EXERCISES TO COMPLETE ::
1. List every dam named in the article on the Ice Harbor fish slide.
2. Translate this sentence from the article on the Ice Harbor fish slide into Spanish: "Ice Harbor was the first dam in the region to have a spillway weir installed, after a prototype was tested at Lower Granite Dam."
3. According to the article on the Ice Harbor fish slide, what share of fish survived in the most recent study at the Ice Harbor spillway weir?

10 Years After Installation,
Fish Slide at Ice Harbor Celebrated

by Annette Cary
Tri-City Herald, July 15, 2015

"Ten years ago when the first weir was installed the idea that fish,
commerce and power could coexist was not as clear as it is today,"

(Blaine Harden) Little Goose and other federal dams have been ordered to spill water to keep migrating salmon in the Snake River, avoiding potentially deadly turbines. A decade after a fish-friendly water slide was installed at Ice Harbor Dam on the Snake River near Burbank, officials celebrated Wednesday the success of such structures on the lower Columbia and Snake Rivers.

"The spill weirs in many ways are a sort of poster child in intelligent investing in helping salmon pass through the system," said Elliot Mainzer, administrator of the Bonneville Power Administration.

Improving fish survival allows the dams to continue to be used to benefit the region -- producing low-cost hydropower, allowing the barging of Northwest goods to the coast for export and providing recreation, said speakers at the anniversary event.

"Ten years ago when the first weir was installed the idea that fish, commerce and power could coexist was not as clear as it is today," said Rob Rich, president of the Columbia River Towboat Association. "The improved fish numbers we have seen in the last 10 years have more than proven this was the right step to take."

In the 1990s the survival rate of fish traveling downstream past dams was in the upper 80 percent to low 90 percent, said Rock Peters, senior fish program manager for the Army Corps of Engineers.

The most recent study at the 2-million-pound spillway weir installed at Ice Harbor showed 98 percent of fish survived and 98 percent of the fish passed through uninjured to the downstream side of the dam, said Kenneth Fone, the Army Corps fisheries biologist for the project.

Ice Harbor was the first dam in the region to have a spillway weir installed, after a prototype was tested at Lower Granite Dam. Improvements were made for the weirs installed at Ice Harbor in 2005 and Lower Monumental Dam two years later.

Before that juvenile salmon and steelhead heading to the ocean at depths of 10 to 20 feet would have to dive down to 50 to 60 feet to find spillway gates that allowed them to move past the dams, said Lt. Col. Timothy Vail, commander of the Walla Walla District of the Corps.

The fish water slides allow juvenile salmon and steelhead to slip along with surface water and then go down the slide, coming out on the downstream side of the dams headed toward the ocean.

EXTRACTED DATA ::
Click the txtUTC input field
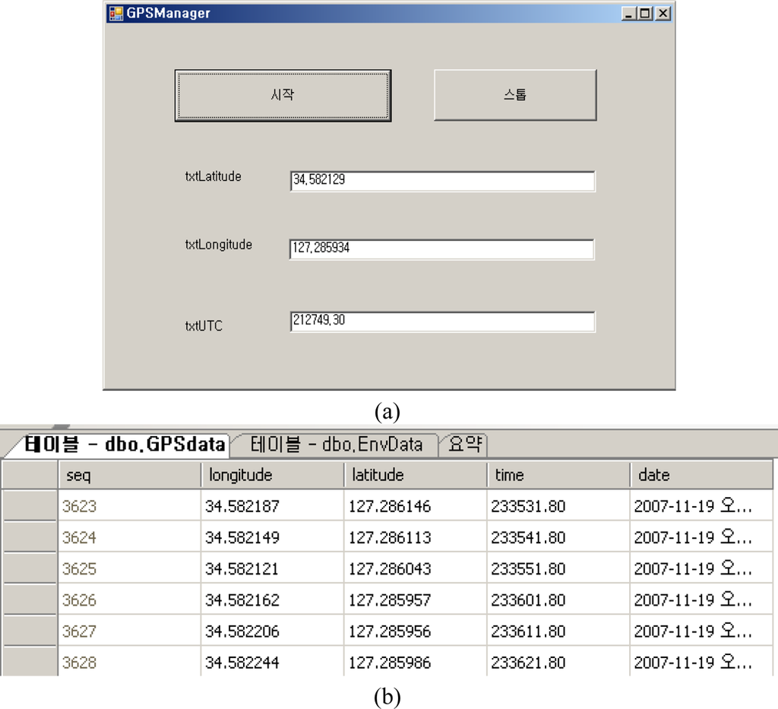click(441, 321)
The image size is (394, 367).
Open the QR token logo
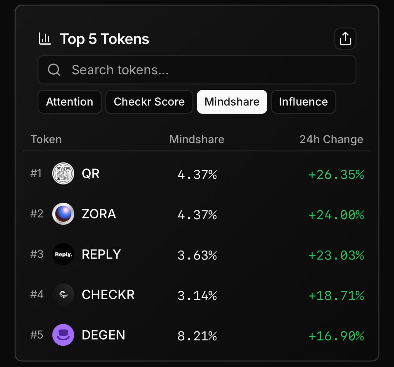[x=63, y=173]
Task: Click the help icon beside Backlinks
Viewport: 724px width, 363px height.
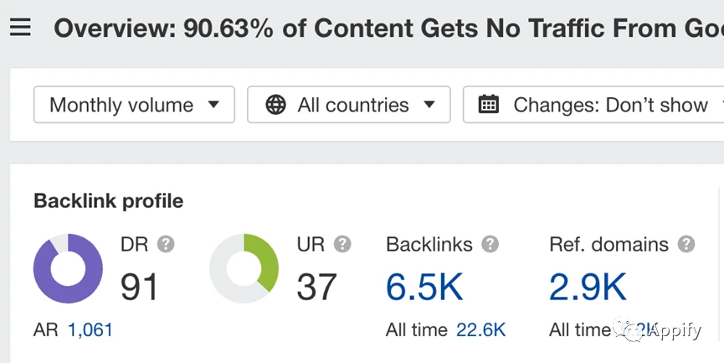Action: point(490,245)
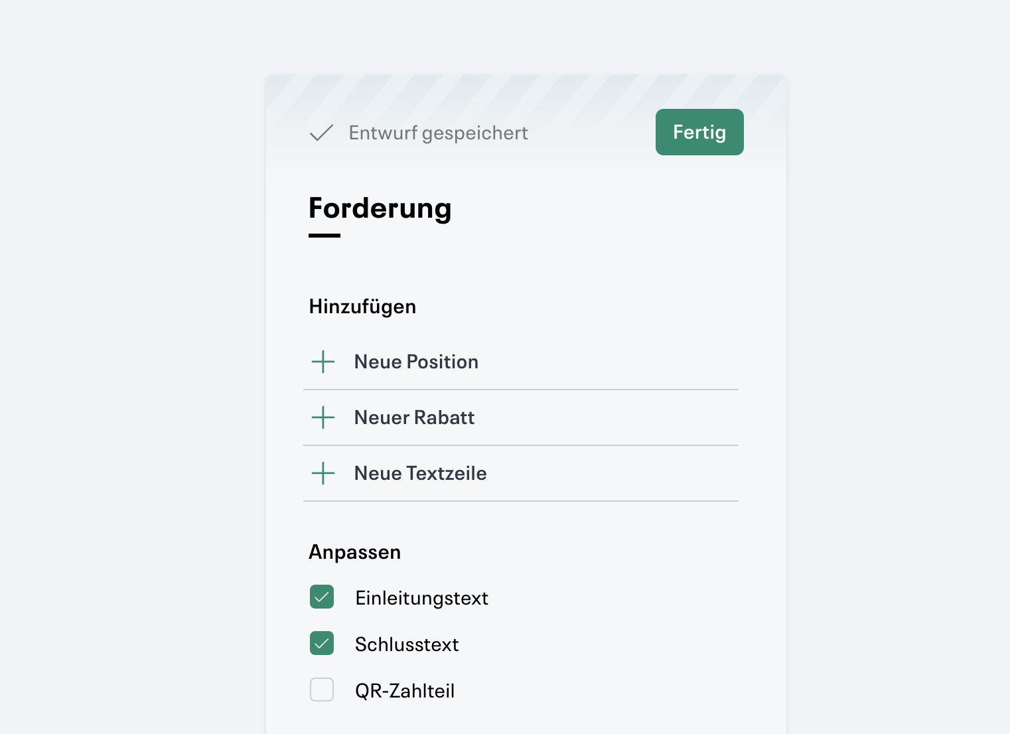This screenshot has height=734, width=1010.
Task: Click the Anpassen section header
Action: pos(354,551)
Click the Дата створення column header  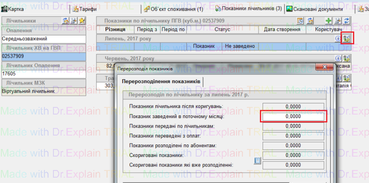(282, 29)
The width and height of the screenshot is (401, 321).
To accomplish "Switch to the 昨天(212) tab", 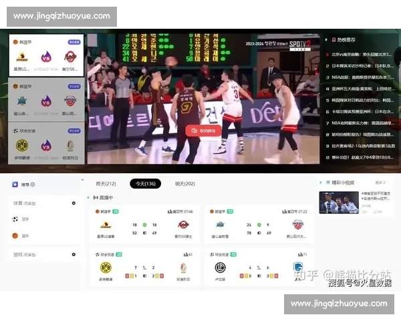I will coord(106,184).
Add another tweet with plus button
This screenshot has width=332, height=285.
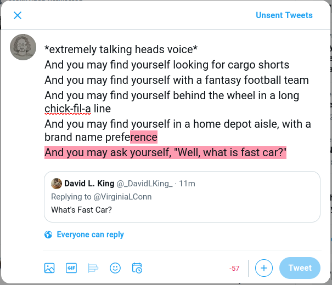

ANSWER SET ::
1.
Little Goose Dam
Ice Harbor Dam
Lower Granite Dam
Lower Monumental Dam

2. Ice Harbor fue la primera presa de la región en la que se instaló un vertedero de aliviadero, después de que se probara un prototipo en la presa Lower Granite.

3. The study found that 98 percent of fish survived.